**Stored data**:
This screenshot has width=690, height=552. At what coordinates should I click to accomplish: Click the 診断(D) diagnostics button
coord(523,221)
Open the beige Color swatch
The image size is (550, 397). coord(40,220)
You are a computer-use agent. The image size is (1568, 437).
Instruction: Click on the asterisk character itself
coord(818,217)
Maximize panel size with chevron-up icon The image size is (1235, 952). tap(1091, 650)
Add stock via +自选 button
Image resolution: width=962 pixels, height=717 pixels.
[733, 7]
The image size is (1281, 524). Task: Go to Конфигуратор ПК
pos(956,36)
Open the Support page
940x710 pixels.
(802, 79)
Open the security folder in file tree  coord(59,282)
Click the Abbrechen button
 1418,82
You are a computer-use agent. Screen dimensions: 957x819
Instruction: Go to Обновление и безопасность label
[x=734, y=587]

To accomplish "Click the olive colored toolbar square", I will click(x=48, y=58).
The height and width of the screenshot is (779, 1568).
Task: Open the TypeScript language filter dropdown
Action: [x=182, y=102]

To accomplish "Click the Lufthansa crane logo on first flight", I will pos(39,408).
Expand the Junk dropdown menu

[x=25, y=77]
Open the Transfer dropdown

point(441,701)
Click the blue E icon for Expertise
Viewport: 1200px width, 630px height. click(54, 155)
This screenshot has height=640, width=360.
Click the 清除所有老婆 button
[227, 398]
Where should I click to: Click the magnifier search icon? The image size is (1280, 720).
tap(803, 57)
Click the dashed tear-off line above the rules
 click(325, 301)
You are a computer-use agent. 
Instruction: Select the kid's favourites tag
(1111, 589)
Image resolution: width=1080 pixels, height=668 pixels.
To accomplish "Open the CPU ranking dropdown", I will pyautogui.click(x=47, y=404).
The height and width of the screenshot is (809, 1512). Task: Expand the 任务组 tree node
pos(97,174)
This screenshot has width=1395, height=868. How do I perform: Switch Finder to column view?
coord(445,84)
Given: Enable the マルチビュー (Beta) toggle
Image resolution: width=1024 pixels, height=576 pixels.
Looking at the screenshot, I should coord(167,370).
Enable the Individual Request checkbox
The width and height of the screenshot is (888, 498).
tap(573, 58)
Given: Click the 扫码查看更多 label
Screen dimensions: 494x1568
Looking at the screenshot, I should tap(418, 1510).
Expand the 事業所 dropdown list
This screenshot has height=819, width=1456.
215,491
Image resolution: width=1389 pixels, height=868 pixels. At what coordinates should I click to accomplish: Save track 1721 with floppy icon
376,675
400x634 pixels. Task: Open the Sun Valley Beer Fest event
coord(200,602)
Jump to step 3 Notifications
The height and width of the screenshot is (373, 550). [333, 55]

**What this task involves**:
Locate every row above that contains the word "should" with matching case, and copy each of those rows in full.

**The response**:
This screenshot has width=690, height=552. At what coordinates should I click to accomplish: Click the 診断(D) diagnostics button
Where should I click to: Click the magnifier search icon? The image size is (1280, 720).
Looking at the screenshot, I should coord(167,370).
Looking at the screenshot, I should tap(418, 1510).
Image resolution: width=1389 pixels, height=868 pixels. At what coordinates should I click to accomplish: Save track 1721 with floppy icon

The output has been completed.